Virüsün çiçek benzeri hastalık yaptığını belirten Dr. Dilek Akıncı, eski adıyla maymun çiçeği hastalığı olan Mpox hastalığının yeni bir hastalık olmadığını ifade etti. Maymun Çiçeği Virüsünün günümüze kadar yüz binden fazla kişiyi etkilediğine dikkat çeken Dr. Akıncı, “2022 yılında Türkiye de dahil olmak üzere yaklaşık 100 ülkede tespit edildi. Ülkemizden 12 vaka bildirildi. Bu nedenle 2023 yılında Dünya Sağlık Örgütü tarafından acil durum ilan edildi, ancak gerekli aşı ve önlemlerle kontrol altına alındı ve 2023 yılında acil durum sonlandırıldı. Fakat olgular az sayıda görülmeye devam etti. 2023 yılından sonra Afrika’da daha ağır bir hastalık yapabilen Soy 1 alt tip 1b suşu salgını başladı. Bu salgından sonra sadece Kongo Demokratik Cumhuriyeti’nde Ocak 2024’ten itibaren 15.000’den fazla kişi hastalandı, 400’den fazla kişi hayatını kaybetti. Bu sebeple Dünya Sağlık Örgütü 14 Ağustos 2024’te tekrar Mpox salgını için acil durum ilan etti. Ancak 2022 salgınından sonra ülkemizde vaka görülmedi” diye konuştu.
Maymun çiçeği virüsünün (Mpox), yakın temas yoluyla bulaşan bir enfeksiyon hastalığı olduğunun altını çizen Akıncı, “Enfekte bir kişinin deri döküntüleri, vücut sıvıları veya yaralarıyla doğrudan temas, virüsün başlıca bulaşma yoludur. Bulaş ciltle temas, cinsel ilişki veya diğer fiziksel temaslar yoluyla gerçekleşebilir. 2022 salgınında erkeklerle seks yapan erkeklerde cinsel ilişki ile bulaş daha sık görülmekteyken, günümüzdeki salgında normal heteroseksüel ilişki ile de bulaşabildiği görülmüştür. Bunun dışında uzun süreli yüz yüze temas sırasında, enfekte bir kişinin solunum damlacıkları da bulaşmayı sağlayabilir. Virüs, enfekte kişilerin giysileri, çarşafları veya diğer kişisel eşyalarla temas yoluyla da bulaşabilir.
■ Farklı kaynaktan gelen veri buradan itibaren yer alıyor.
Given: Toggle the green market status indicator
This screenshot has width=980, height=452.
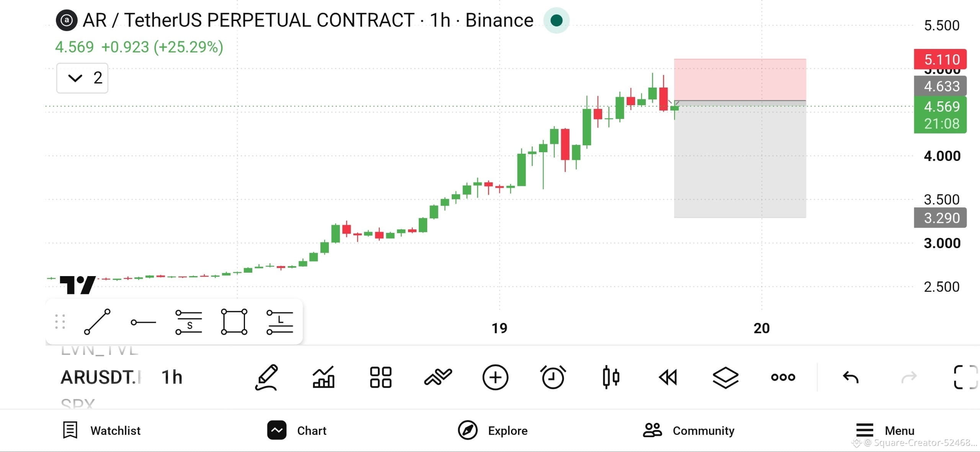Looking at the screenshot, I should tap(556, 20).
Özellikle Afrika’da enfekte hayvanların ısırması, tırmalaması veya vücut sıvılarıyla temas da bir diğer bulaş yoludur” ifadelerini kullandı.
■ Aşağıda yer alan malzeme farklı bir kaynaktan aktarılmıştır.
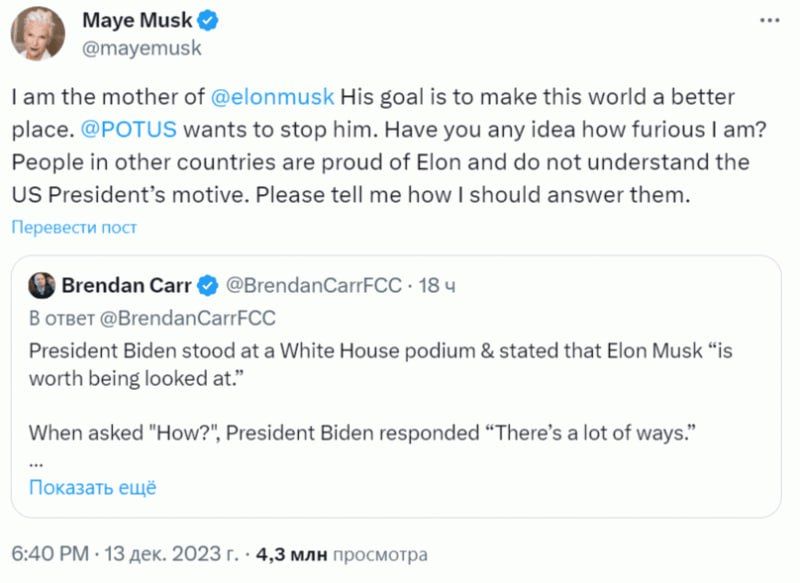Click Brendan Carr's avatar in quoted tweet
This screenshot has width=800, height=583.
40,283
“Covıd-19 kadar geniş bir kitleye ulaşmayacağı düşünülmektedir”
Maymun çiçeği virüsünün (Mpox), çiçek hastalığına benzer, özellikle cilt döküntüleri ve lenf bezlerinde şişme ile kendini gösterdiğine işaret eden Akıncı, “COVID-19 ise solunum yolunu tutan ateş, öksürük ve nefes darlığı ile seyreden bir hastalıktır. COVID-19’da solunum yoluyla bulaş daha ön plandayken Mpox virüste temas ile bulaş daha sıktır. Mpox virüs de solunum yoluyla bulaşabilir, ancak COVID-19 kadar kolay yayılmaz. Bu sebeple COVID-19 kadar geniş bir kitleye ulaşmayacağı düşünülmektedir. Çünkü COVID-19’da salgının bir sebebi de keşfi de olmayan olgulardı ve onların solunum yoluyla virüsü daha uzak bir mesafeye bulaştırabilmesiydi. Mpox virüs de ise en sık bulaş ev içi veya ortak yaşam alanı gibi yakın mesafede görülmektedir” şeklinde konuştu.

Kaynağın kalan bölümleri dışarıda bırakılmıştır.